Nagi’s taught me the secrets of authentic Chinese stir-fry, too. It’s not about an exact recipe but rather the technique together with the right proportions of protein, noodles or rice and vegetables. And for me, the secret to any stir-fry is that final step—adding the sauce. And when that sauce is exactly right, that makes it perfect. And it is so easy.

Real Chinese All-Purpose Stir-Fry Sauce

  • 1/4 cup light soy sauce
  • 1/4 cup all-purpose soy sauce
  • 1/2 cup oyster sauce
  • 1/4 cup Chinese wine (or dry sherry)
  • 1/4 cup corn starch
  • 1 tablespoon sugar
  • 2 tablespoons sesame oil
  • 1 to 2 teaspoons ground white pepper

Combine ingredients in a jar and shake to combine. Store in fridge and shake before use.

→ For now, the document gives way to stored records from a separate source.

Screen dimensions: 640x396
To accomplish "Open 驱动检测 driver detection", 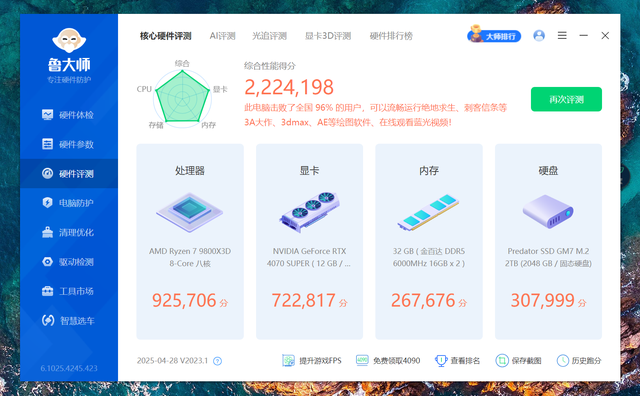I will point(69,262).
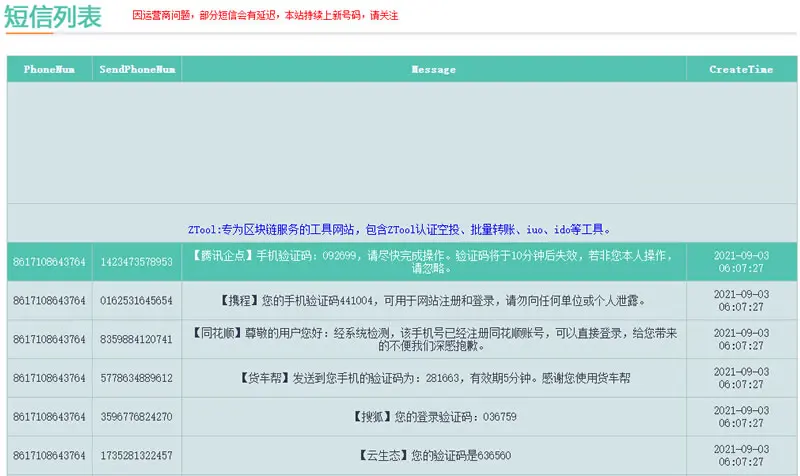Screen dimensions: 800x476
Task: Click the CreateTime column header
Action: point(741,69)
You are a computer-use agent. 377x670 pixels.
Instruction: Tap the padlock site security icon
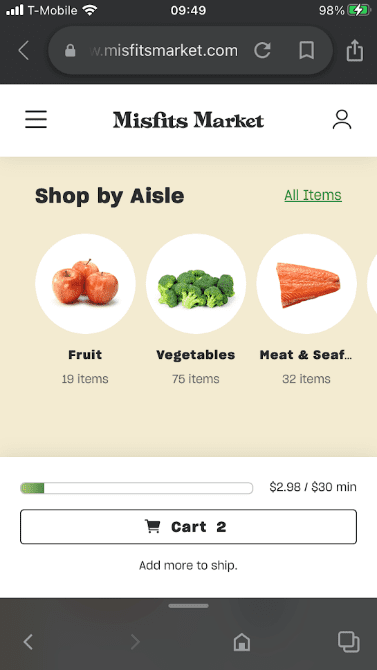pyautogui.click(x=70, y=51)
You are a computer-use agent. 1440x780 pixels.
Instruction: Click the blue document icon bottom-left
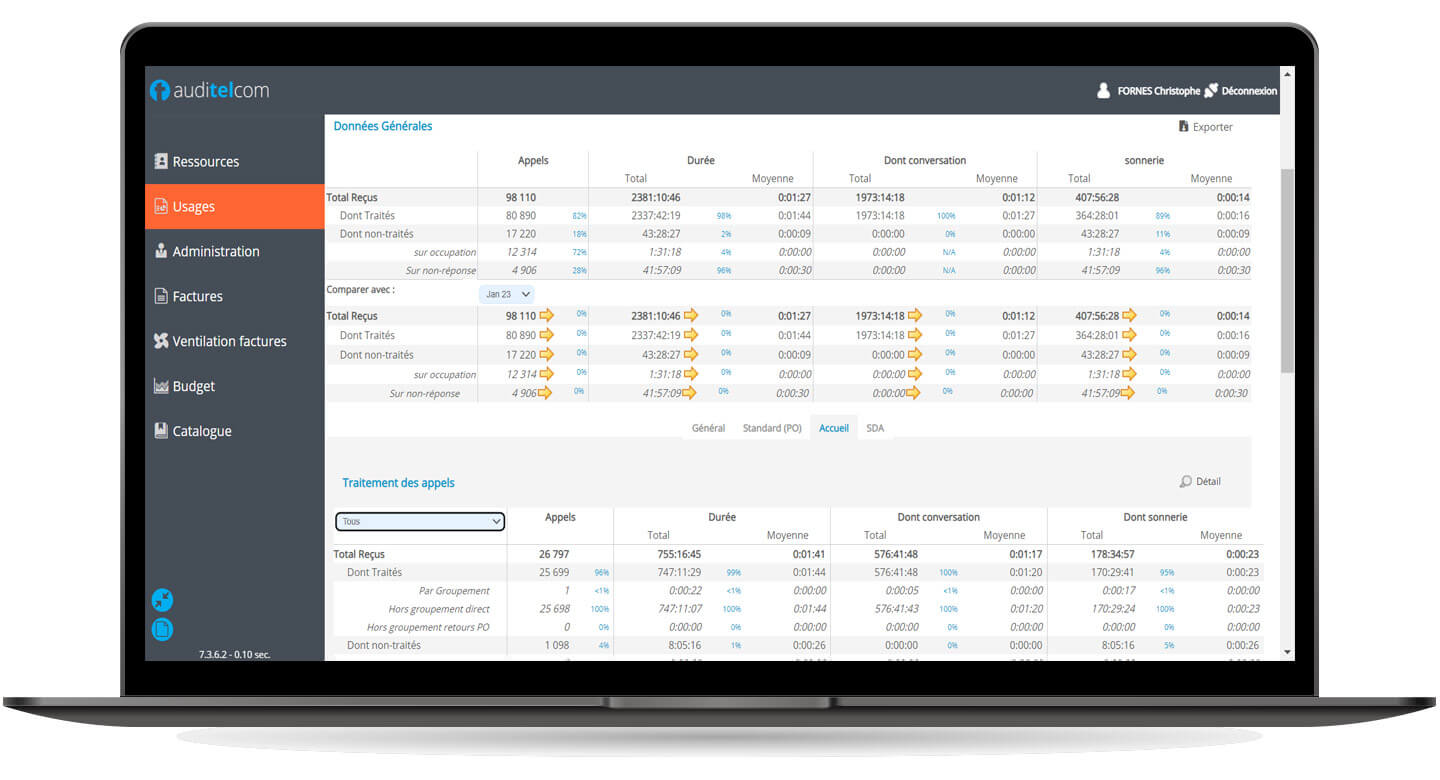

To use: This is tricky, because it depends on what you are making. The sauce as it sits in the fridge is concentrated. You will use specific amounts of water along with it, depending on the meal. And each dish you prepare with this sauce will cry out for flavoring, such as garlic. You will find the exact instructions plus additional notes and insight from Nagi HERE.

Homemade Teriyaki Sauce

  • 1/4 cup soy sauce
  • 1/4 cup mirin
  • 1/4 cup Japanese cooking wine (sake)
  • 1/4 cup water

Combine ingredients in a large saucepan over high heat. The larger the pan, the faster it will reduce. For me it takes about 10 minutes, but it depends on the size of the pan you use. Bring to boil, then turn heat down and simmer until it reduces by half. The consistency should be like a light syrup. Bring to room temperature before using.

The sauce will keep in the fridge for three weeks in an airtight container or can be frozen with the meat or on its own.

To use: Here again, it depends on the recipe. Find exact instructions plus additional notes and insight from Nagi HERE including her recipe for Teriyaki Chicken.

Once you click through to RecipeTinEats.com and meet Nagi, make plans to try these recipes. You will not be disappointed. And before you leave her website, make sure to check out 10 Classic Chinese Stir Fries, One Amazing Sauce for a collection of 10 wonderful ways to use up the jar of Chinese Brown Sauce I mean Real Chinese All-Purpose Stir-Fry Sauce, which I’m pretty sure you’ll have sitting in your refrigerator very soon.

A million thanks, Nagi!

image_print

Please note: I reserve the right to delete comments that are offensive or off-topic.

  • MARIE WATSON

    Thank you for this recipe and directing us to the Nagi’s website. I love it.

  • Kay Novotny

    Mary, I’m sure you didn’t mean to, but you left out a quarter cup of cornstarch in the brown sauce recipe. It must be in there to thicken and make the sauce glossy!